**Dataset entries**
----------

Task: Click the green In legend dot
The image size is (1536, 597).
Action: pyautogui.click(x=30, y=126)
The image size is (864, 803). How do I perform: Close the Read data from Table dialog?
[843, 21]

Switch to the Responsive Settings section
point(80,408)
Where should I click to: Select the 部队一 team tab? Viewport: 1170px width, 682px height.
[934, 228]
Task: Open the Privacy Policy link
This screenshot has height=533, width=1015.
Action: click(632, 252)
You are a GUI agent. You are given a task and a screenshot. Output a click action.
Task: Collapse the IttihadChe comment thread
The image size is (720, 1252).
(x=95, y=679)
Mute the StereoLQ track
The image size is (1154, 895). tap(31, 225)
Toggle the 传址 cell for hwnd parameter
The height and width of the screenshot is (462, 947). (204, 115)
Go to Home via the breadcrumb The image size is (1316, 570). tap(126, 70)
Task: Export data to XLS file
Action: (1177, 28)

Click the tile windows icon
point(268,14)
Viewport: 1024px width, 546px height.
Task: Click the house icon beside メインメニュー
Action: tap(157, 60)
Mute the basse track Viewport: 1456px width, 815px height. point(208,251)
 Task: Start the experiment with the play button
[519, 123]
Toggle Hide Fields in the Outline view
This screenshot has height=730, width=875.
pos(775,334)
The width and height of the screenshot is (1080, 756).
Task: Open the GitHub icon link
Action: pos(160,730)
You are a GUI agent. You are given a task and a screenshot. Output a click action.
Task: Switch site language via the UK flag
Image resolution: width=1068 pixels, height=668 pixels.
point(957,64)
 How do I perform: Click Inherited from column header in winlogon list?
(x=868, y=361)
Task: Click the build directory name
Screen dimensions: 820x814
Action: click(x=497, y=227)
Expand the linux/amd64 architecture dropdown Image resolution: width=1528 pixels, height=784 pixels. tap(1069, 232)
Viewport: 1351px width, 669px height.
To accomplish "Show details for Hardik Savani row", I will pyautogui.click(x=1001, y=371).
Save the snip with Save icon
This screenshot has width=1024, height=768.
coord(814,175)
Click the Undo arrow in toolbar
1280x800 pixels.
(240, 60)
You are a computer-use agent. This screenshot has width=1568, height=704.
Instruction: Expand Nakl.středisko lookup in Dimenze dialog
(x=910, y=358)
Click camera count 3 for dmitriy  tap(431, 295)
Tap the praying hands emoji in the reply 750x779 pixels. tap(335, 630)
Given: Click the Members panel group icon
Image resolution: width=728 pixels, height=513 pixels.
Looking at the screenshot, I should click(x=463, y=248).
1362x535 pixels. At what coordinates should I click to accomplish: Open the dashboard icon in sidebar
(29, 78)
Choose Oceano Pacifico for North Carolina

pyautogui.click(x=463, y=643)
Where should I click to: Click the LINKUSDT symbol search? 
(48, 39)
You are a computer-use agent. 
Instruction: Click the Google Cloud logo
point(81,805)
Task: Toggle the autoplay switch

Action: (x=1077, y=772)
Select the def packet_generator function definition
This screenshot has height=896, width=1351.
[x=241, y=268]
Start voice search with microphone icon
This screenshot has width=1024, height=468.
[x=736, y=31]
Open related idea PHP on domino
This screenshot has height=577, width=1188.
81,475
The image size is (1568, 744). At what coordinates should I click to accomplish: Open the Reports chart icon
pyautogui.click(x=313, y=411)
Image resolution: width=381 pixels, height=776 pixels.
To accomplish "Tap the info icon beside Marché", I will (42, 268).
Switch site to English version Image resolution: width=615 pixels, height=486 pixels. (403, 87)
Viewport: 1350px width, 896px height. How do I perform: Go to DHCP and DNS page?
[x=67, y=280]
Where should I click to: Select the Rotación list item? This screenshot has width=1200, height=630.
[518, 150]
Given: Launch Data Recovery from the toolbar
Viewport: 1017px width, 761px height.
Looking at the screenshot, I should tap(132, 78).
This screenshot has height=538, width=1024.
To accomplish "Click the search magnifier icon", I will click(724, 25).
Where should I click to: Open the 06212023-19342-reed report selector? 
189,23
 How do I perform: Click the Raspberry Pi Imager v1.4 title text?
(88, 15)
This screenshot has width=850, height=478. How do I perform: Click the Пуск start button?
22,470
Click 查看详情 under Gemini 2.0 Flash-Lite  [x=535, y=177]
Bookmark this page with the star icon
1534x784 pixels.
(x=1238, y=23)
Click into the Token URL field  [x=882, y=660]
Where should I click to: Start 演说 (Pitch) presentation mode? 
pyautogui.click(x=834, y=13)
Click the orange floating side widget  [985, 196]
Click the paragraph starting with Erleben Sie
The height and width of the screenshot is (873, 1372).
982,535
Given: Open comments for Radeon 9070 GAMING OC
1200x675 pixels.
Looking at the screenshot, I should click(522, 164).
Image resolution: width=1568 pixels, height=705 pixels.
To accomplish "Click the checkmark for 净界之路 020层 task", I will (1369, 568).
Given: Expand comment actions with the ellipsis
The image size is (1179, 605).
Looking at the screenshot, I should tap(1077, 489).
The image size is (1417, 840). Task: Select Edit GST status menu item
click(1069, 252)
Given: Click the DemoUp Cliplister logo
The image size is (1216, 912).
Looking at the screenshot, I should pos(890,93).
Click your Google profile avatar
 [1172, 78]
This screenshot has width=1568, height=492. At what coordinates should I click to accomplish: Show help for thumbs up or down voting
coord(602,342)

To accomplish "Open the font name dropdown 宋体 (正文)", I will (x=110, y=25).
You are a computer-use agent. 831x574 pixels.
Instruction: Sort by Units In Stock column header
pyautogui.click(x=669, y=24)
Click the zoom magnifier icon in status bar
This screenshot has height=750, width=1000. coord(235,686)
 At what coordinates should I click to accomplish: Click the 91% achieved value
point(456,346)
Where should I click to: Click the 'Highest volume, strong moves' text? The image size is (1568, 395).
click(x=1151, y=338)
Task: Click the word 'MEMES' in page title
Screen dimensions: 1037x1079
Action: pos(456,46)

----------

**Problem to solve**
Transcribe the records. Keep every word exactly as it stands.

**Answer section**
Task: Click the green In legend dot
The image size is (1536, 597).
Action: pyautogui.click(x=30, y=126)
The image size is (864, 803). How do I perform: Close the Read data from Table dialog?
[843, 21]

Switch to the Responsive Settings section
point(80,408)
Where should I click to: Select the 部队一 team tab? Viewport: 1170px width, 682px height.
[934, 228]
Task: Open the Privacy Policy link
This screenshot has height=533, width=1015.
Action: click(632, 252)
You are a GUI agent. You are given a task and a screenshot. Output a click action.
Task: Collapse the IttihadChe comment thread
The image size is (720, 1252).
(x=95, y=679)
Mute the StereoLQ track
The image size is (1154, 895). tap(31, 225)
Toggle the 传址 cell for hwnd parameter
The height and width of the screenshot is (462, 947). (204, 115)
Go to Home via the breadcrumb The image size is (1316, 570). tap(126, 70)
Task: Export data to XLS file
Action: (1177, 28)

Click the tile windows icon
point(268,14)
Viewport: 1024px width, 546px height.
Task: Click the house icon beside メインメニュー
Action: tap(157, 60)
Mute the basse track Viewport: 1456px width, 815px height. point(208,251)
 Task: Start the experiment with the play button
[519, 123]
Toggle Hide Fields in the Outline view
This screenshot has height=730, width=875.
pos(775,334)
The width and height of the screenshot is (1080, 756).
Task: Open the GitHub icon link
Action: pos(160,730)
You are a GUI agent. You are given a task and a screenshot. Output a click action.
Task: Switch site language via the UK flag
Image resolution: width=1068 pixels, height=668 pixels.
point(957,64)
 How do I perform: Click Inherited from column header in winlogon list?
(x=868, y=361)
Task: Click the build directory name
Screen dimensions: 820x814
Action: click(x=497, y=227)
Expand the linux/amd64 architecture dropdown Image resolution: width=1528 pixels, height=784 pixels. tap(1069, 232)
Viewport: 1351px width, 669px height.
To accomplish "Show details for Hardik Savani row", I will pyautogui.click(x=1001, y=371).
Save the snip with Save icon
This screenshot has width=1024, height=768.
coord(814,175)
Click the Undo arrow in toolbar
1280x800 pixels.
(240, 60)
You are a computer-use agent. This screenshot has width=1568, height=704.
Instruction: Expand Nakl.středisko lookup in Dimenze dialog
(x=910, y=358)
Click camera count 3 for dmitriy  tap(431, 295)
Tap the praying hands emoji in the reply 750x779 pixels. tap(335, 630)
Given: Click the Members panel group icon
Image resolution: width=728 pixels, height=513 pixels.
Looking at the screenshot, I should click(x=463, y=248).
1362x535 pixels. At what coordinates should I click to accomplish: Open the dashboard icon in sidebar
(29, 78)
Choose Oceano Pacifico for North Carolina

pyautogui.click(x=463, y=643)
Where should I click to: Click the LINKUSDT symbol search? 
(48, 39)
You are a computer-use agent. 
Instruction: Click the Google Cloud logo
point(81,805)
Task: Toggle the autoplay switch

Action: (x=1077, y=772)
Select the def packet_generator function definition
This screenshot has height=896, width=1351.
[x=241, y=268]
Start voice search with microphone icon
This screenshot has width=1024, height=468.
[x=736, y=31]
Open related idea PHP on domino
This screenshot has height=577, width=1188.
81,475
The image size is (1568, 744). At what coordinates should I click to accomplish: Open the Reports chart icon
pyautogui.click(x=313, y=411)
Image resolution: width=381 pixels, height=776 pixels.
To accomplish "Tap the info icon beside Marché", I will (42, 268).
Switch site to English version Image resolution: width=615 pixels, height=486 pixels. (403, 87)
Viewport: 1350px width, 896px height. How do I perform: Go to DHCP and DNS page?
[x=67, y=280]
Where should I click to: Select the Rotación list item? This screenshot has width=1200, height=630.
[518, 150]
Given: Launch Data Recovery from the toolbar
Viewport: 1017px width, 761px height.
Looking at the screenshot, I should tap(132, 78).
This screenshot has height=538, width=1024.
To accomplish "Click the search magnifier icon", I will click(724, 25).
Where should I click to: Open the 06212023-19342-reed report selector? 
189,23
 How do I perform: Click the Raspberry Pi Imager v1.4 title text?
(88, 15)
This screenshot has width=850, height=478. How do I perform: Click the Пуск start button?
22,470
Click 查看详情 under Gemini 2.0 Flash-Lite  [x=535, y=177]
Bookmark this page with the star icon
1534x784 pixels.
(x=1238, y=23)
Click into the Token URL field  [x=882, y=660]
Where should I click to: Start 演说 (Pitch) presentation mode? 
pyautogui.click(x=834, y=13)
Click the orange floating side widget  [985, 196]
Click the paragraph starting with Erleben Sie
The height and width of the screenshot is (873, 1372).
982,535
Given: Open comments for Radeon 9070 GAMING OC
1200x675 pixels.
Looking at the screenshot, I should click(522, 164).
Image resolution: width=1568 pixels, height=705 pixels.
To accomplish "Click the checkmark for 净界之路 020层 task", I will (1369, 568).
Given: Expand comment actions with the ellipsis
The image size is (1179, 605).
Looking at the screenshot, I should tap(1077, 489).
The image size is (1417, 840). Task: Select Edit GST status menu item
click(1069, 252)
Given: Click the DemoUp Cliplister logo
The image size is (1216, 912).
Looking at the screenshot, I should pos(890,93).
Click your Google profile avatar
 [1172, 78]
This screenshot has width=1568, height=492. At what coordinates should I click to accomplish: Show help for thumbs up or down voting
coord(602,342)

To accomplish "Open the font name dropdown 宋体 (正文)", I will (x=110, y=25).
You are a computer-use agent. 831x574 pixels.
Instruction: Sort by Units In Stock column header
pyautogui.click(x=669, y=24)
Click the zoom magnifier icon in status bar
This screenshot has height=750, width=1000. coord(235,686)
 At what coordinates should I click to accomplish: Click the 91% achieved value
point(456,346)
Where should I click to: Click the 'Highest volume, strong moves' text? The image size is (1568, 395).
click(x=1151, y=338)
Task: Click the word 'MEMES' in page title
Screen dimensions: 1037x1079
Action: pos(456,46)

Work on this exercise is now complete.